Multiple attempts to reach owner Bill Conkling were unsuccessful, and an employee at the organization's South Nevada Avenue store replied, "Honestly, I'm not too sure" when asked whether it's happening. But if true — the daily says a final inspection could still change plans — it would mark the first of two stores, and the dawn of a controversial era in the small town, which is set to vote whether to continue to allow recreational marijuana this November.
A spacious Studio
The arc of the moral universe is long, but it bends toward cannabis, or so business owner KC Stark might logically think. After fending off a months-long attempt from the city of Colorado Springs to shut down his Studio A64 (332 E. Colorado Ave., studioa64.com), he's expanded the business into downstairs space formerly occupied by the Triple Nickel Tavern. (The Nickel has moved into the next-door space formerly used by chef Brother Luck.)
"We went from on the verge of death, to doubling in size in a year and a half," says Stark. "It's what I hoped for when we moved in here. I couldn't have planned it better."
Pictures show exposed brick, warm woods and a bar offering teas, juices, sodas and snacks.

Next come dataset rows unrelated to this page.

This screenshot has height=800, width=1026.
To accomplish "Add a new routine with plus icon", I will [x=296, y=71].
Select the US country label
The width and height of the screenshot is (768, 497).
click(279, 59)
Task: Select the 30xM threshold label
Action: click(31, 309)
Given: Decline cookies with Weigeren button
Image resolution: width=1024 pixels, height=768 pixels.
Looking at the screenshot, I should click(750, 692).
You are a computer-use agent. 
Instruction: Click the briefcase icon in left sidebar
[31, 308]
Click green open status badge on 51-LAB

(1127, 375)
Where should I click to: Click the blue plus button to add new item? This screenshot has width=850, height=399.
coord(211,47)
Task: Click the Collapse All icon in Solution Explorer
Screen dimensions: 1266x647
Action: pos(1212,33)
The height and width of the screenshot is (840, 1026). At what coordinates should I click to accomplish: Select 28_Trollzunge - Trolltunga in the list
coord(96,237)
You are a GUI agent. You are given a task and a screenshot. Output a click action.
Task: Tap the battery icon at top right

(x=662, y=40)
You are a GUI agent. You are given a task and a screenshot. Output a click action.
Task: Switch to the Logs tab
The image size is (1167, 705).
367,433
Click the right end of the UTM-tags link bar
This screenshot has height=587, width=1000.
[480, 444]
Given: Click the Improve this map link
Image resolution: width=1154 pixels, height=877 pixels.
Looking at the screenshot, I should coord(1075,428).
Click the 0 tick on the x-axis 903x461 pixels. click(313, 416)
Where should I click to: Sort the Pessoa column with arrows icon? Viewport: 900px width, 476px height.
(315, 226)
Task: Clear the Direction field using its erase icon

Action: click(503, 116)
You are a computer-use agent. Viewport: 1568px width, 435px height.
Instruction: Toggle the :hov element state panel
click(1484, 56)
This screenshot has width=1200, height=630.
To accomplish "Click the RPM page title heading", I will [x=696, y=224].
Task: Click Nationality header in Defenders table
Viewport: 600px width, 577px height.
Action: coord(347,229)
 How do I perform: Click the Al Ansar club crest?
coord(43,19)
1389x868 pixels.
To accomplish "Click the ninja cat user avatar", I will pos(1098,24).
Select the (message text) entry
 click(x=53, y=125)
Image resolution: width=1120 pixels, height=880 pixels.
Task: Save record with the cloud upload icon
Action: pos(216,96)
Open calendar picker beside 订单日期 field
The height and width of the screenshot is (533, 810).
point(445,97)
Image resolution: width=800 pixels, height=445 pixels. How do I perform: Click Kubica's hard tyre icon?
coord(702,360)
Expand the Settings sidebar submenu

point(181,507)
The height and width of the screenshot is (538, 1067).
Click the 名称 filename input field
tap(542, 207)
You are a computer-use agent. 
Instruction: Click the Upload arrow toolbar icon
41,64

And with the club now divided between the downstairs Canna Café and Lounge and the upstairs Cannabis Creative Loafing Event Center, Stark is set to enter the events business: weddings, meetings, patient-appreciation parties and more are at the public's disposal.
"It is so beautiful, man," the owner says. "It's about 90 percent done. It's the same area, but we just took it all down, put up our art, put up our stage up front. It just worked brilliantly."
Otherwise, the social club is expanding to offer a weekly meet-up for edibles fans, and continues to administer its fraternal organization. "The Benevolent Order of the Buffaloes is not a joke: It's a very unique society," says Stark. "It's all secret codes and all that other stuff that goes with Freemasons. It's the same thing. We have our little pledges, and we have different layers and different levels and different commitments. And to be one, you have to know one."
According to U.S. News & World Report, last week Sen. Rand Paul, R-Ky., introduced an amendment to the Bring Jobs Home Act that would make state laws allowing medical-marijuana legal on the federal level. The act is unlikely to become law, but one of the senator's aides told the paper, "It is Rand Paul laying down his marker on this issue."